Goodbye, Stoney Bear
cruel indignity
awakened some minutes before way too early
muted moaning escalating to pitiful whining
then a sudden yelp or insistent bark
is it a cry of pain or frustration
an urgent plea for help or an evocation of despair
I don’t know and maybe he doesn’t either
leveraging myself from the bed
I leverage him, hoisting heavy and trembling body
to stand over legs now all too unreliable
cruel indignity
he staggers forward, stopping and starting
sometimes just standing, as if lost
not knowing or not caring what to do next
trundling, stumbling, crumbling over the threshold
he saunters round the corner of the porch to leave his refuse there
unwilling and unable to descend the few steps into the snowy yard
sometimes he doesn’t make it that far
raising himself, somehow, in the night
to urinate or defecate within the house that is called by his name
cruel indignity
beautiful thick coat now bedraggled and smelly
listless and laggard now at his brother’s invitations to play
body collapsing, legs splaying, beside his supper bowl
sleeping most of the night and the day, peacefully enough
but restless and demanding when awake
out and in, up and down, unable to be satisfied
endearing, affectionate companion now provoking irritation
his disrupted life disrupting mine
our being together, once a consummate blessing, now an ordeal
cruel indignity … and heartbreaking ending
just this morning, a sudden turn for the worse
out once in early morning, but now struggling futilely to rise
spirit willing but flesh weak and broken beyond repair
I put my hands under his chest and lift, in vain
body uncentered, wholly off balance, legs limp and useless
I carry him outside and he poops as I hold him
I lay him on his bed and stroke his muzzle
and in the midst of the struggle and the sadness and the losing
there is a moment of peace and of deep gratitude
goodbye, Stoney Bear
4 thoughts on “Goodbye, Stoney Bear”
Stoney Bear will remain in our hearts.

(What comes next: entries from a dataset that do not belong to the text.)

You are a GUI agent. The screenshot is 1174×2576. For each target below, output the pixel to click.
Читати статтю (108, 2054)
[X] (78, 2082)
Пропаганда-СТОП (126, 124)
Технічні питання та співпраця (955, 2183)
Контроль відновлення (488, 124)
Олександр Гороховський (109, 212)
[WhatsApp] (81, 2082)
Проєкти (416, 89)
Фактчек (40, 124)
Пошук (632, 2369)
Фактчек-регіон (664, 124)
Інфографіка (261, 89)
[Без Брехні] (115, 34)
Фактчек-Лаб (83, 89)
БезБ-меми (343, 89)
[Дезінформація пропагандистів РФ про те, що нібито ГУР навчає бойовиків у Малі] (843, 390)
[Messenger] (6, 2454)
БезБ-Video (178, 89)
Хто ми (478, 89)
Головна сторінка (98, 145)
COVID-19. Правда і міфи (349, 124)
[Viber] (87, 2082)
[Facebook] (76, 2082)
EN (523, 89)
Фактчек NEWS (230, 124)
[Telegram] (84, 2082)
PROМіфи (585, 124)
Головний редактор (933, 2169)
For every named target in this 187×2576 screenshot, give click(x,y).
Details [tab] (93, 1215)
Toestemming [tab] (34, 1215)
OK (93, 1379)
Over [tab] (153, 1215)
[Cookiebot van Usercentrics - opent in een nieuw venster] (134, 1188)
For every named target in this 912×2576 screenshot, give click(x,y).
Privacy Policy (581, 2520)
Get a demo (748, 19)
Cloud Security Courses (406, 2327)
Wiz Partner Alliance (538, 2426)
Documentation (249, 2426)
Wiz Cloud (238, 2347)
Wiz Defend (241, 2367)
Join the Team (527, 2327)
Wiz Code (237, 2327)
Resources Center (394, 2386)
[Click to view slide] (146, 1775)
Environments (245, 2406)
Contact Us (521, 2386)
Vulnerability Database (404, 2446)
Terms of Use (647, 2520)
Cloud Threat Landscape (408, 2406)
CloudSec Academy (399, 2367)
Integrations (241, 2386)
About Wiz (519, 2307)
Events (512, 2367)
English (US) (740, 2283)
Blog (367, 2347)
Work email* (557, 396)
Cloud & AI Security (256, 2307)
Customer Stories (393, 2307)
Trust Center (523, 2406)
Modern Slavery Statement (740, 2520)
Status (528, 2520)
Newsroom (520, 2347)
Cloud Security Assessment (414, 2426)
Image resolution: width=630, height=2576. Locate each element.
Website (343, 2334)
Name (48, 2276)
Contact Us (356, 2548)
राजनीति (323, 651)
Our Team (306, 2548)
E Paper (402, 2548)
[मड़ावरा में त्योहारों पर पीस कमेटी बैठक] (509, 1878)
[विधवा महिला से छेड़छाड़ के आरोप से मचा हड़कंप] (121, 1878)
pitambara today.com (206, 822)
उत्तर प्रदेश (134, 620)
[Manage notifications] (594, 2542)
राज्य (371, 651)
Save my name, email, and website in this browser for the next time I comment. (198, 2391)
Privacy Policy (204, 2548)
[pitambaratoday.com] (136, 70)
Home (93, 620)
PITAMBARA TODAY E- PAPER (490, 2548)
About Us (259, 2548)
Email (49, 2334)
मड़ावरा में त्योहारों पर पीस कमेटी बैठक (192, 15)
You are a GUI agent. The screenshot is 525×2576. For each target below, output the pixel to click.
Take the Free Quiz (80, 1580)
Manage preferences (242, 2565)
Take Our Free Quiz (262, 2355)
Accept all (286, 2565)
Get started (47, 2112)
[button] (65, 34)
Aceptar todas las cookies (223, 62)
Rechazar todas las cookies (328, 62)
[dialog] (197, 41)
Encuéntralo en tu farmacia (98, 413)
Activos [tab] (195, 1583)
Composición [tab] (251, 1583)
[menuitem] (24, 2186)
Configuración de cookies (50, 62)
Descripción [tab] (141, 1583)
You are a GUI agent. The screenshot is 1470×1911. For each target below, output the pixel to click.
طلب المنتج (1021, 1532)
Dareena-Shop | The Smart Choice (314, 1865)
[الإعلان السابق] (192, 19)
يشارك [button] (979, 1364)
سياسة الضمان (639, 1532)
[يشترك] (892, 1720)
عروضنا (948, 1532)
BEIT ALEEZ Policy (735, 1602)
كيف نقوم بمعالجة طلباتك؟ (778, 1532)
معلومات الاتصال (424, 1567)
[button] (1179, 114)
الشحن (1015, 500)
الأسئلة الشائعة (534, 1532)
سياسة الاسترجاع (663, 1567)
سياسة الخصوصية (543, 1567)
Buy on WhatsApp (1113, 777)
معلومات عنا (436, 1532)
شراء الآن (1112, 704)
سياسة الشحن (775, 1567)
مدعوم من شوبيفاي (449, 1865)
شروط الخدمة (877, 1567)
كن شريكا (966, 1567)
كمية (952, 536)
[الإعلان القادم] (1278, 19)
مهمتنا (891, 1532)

Such a good and faithful companion.
Good-bye.
Sorry for the loss of a beloved companion
Oh Tim,
I pray that we will see them all again. How could their souls be any less than ours?
I will hold close, all my memories of Stoney.
It breaks our hearts when our pets get old. Stoney Bear will always be in my heart and I will love him until the day I die…and then, hopefully, see him again. Love to you and Lynne and Toby.